Siempre aprendiendo

1

Posición: Sentado. Manos en el teclado. Una caja verde, plana, con un disco dentro me espera; contiene una música recomendada —regalada— que nunca he oído. Y como siempre que recibo algún regalo, dilato lo más posible el abrirlo: ¿porqué haré eso?

Ahora mismo entra por la ventana un rayo ancho de sol; el colchón de nubes compactas y feas que cubre el cielo ha tenido la gentileza de abrirse. Gaviotas enormes planean a escasos metros de las partes más altas de los edificios, parece mentira que un animal estructural y funcionalmente tan bello resulte tan antipático…

Suena un claxon. Y bajo los ojos sin motivo hacia una de esas barras que salen en el borde inferior del monitor: resulta que estoy escribiendo en Español de España, alfabetización tradicional: vamos bien entonces.

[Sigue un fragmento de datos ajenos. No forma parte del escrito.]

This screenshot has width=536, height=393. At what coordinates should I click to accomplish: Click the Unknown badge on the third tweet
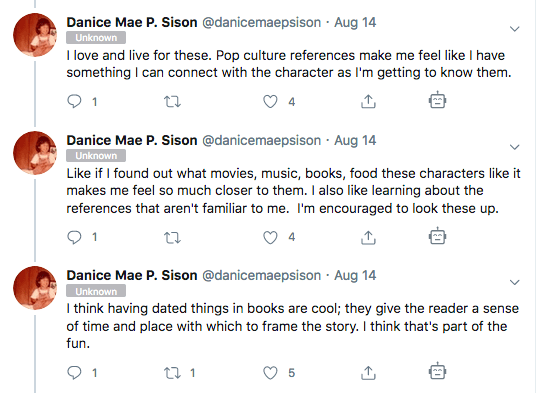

El relieve jaspeado de la carcasa de un disco duro aparece bello y monolítico sobre su peana. Cómo me gustan las máquinas.

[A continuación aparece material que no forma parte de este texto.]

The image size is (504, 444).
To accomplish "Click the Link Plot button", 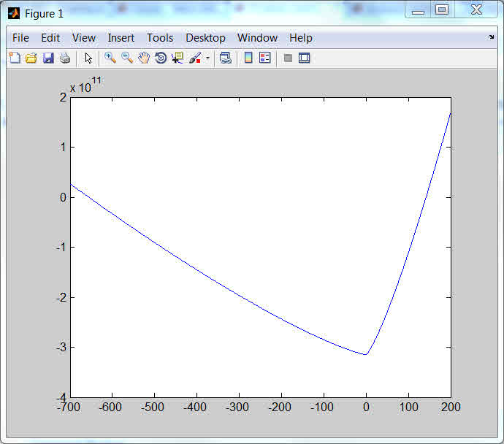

Pulso una tecla —open— y se abre una bandejita en esta máquina negra que me acompaña. Parece como si se le acabara la paciencia. Voy a por el disco.

2

Van a dar las once. Debería comer algo y tomarme la medicina, que es dos veces al día y si no lo hago ahora se acerca mucho la primera a la segunda dosis. Economía de gestos. Temo parecerme (un poco) a Kafka y sus musarañas.

3

Un plátano dulce y fresco. Qué rica es la fruta y qué hermosas son las flores. Desvarío, quizás, pero no he tenido gana de tomarme esa pócima que mezcla el sabor del anís con el de la química más amarga.

4

Me documento: “Arde el Furor Intrépido” de Juan Francés de Iribarren (1699-1767), maestro de capilla de la catedral de Málaga durante gran parte del florido e interesante siglo dieciocho y su homólogo y sucesor Jayme Torrens (1741-1803). Más: Heinrich Ignaz Biber (1681-1749), “Missa Bruxelensis” (c. 1696, es decir: cuando tenía 15 años si he tomado los datos bien). Abro la caja, saco el disco, lo coloco en la bandeja negra, pulso otra vez open (aunque esta vez es close) y…

5

Dicen que el vino al catarlo desprende olores y sabores perfectamente descriptibles y catalogables (a mí, que ninguna ciencia o rama del saber humano se me resiste pues todas las domino, creo con toda seguridad que no me contratará nadie de enólogo ni de sumiller). Wikipedia —qué le vamos a hacer— muy amablemente me informa de que los vinos tienen aroma (cada variedad de uva, un olor específico: herbal, floral…) y bouquet (olor característico achacable al proceso de maduración del vino, la crianza). La música que he oído tiene el aroma complejísimo del Barroco y un bouquet de locura blasfema. Yo creo firmemente en lo que dice Leonard Bernstein: “La música nunca trata de cosas. La música simplemente es. Es un montón de notas y sonidos bellos que se unen de una forma tan estupenda que al escucharlos nos produce placer” [Young People’s Concerts, 1962]. No creo que estos autores del disco pensasen en el Santísimo Sacramento cuando compusieron las obras que he oído. Quizás mientras anotaban en esos enormes libros con los que conviví tantas veces en el Archivo de la Catedral de Málaga los compases de Arde el Furor Intrépido les trajeran olores y colores de amazonas desnudas (o con falditas vegetales) persiguiendo a hombres que luego iban a matar tras amarlos. ¿Debería llevar la excelente contralto una antorcha en la mano para incendiar las favelas y con la otra matar a los machotes y raptar a las hembras? Porque se escriba al pie del pentagrama Sanctus, Sanctus, Sanctus, Dominus Deus Sabaoth. Pleni sunt caeli et terra gloria tua. Hosanna in excelsis. Benedictus qui venit in nomine Domini. Hosanna in excelsis no por eso suena a Missa Bruxelensis. Quién sabe en lo que cavilaría el músico mientras mojaba la pluma en el tintero, escribía y luego espolvoreaba de arenilla el texto húmedo de la tinta que se conservaría incólume durante siglos y siglos… Música maravillosa, con bouquet a Mozart (1756-1791) en muchas ocasiones, y a Haendel (1685-1759): yo tengo documentado —y publicado— un artículo sobre una biblioteca masculina en la Málaga del s.XVIII en la cual aparecían partituras de Bocherini (1743-1805). En un cuartito anexo al negocio el dueño y otros amigos formaban una pequeña orquesta de cámara. Cuánto se echa de menos la máquina esa del “túnel del tiempo”.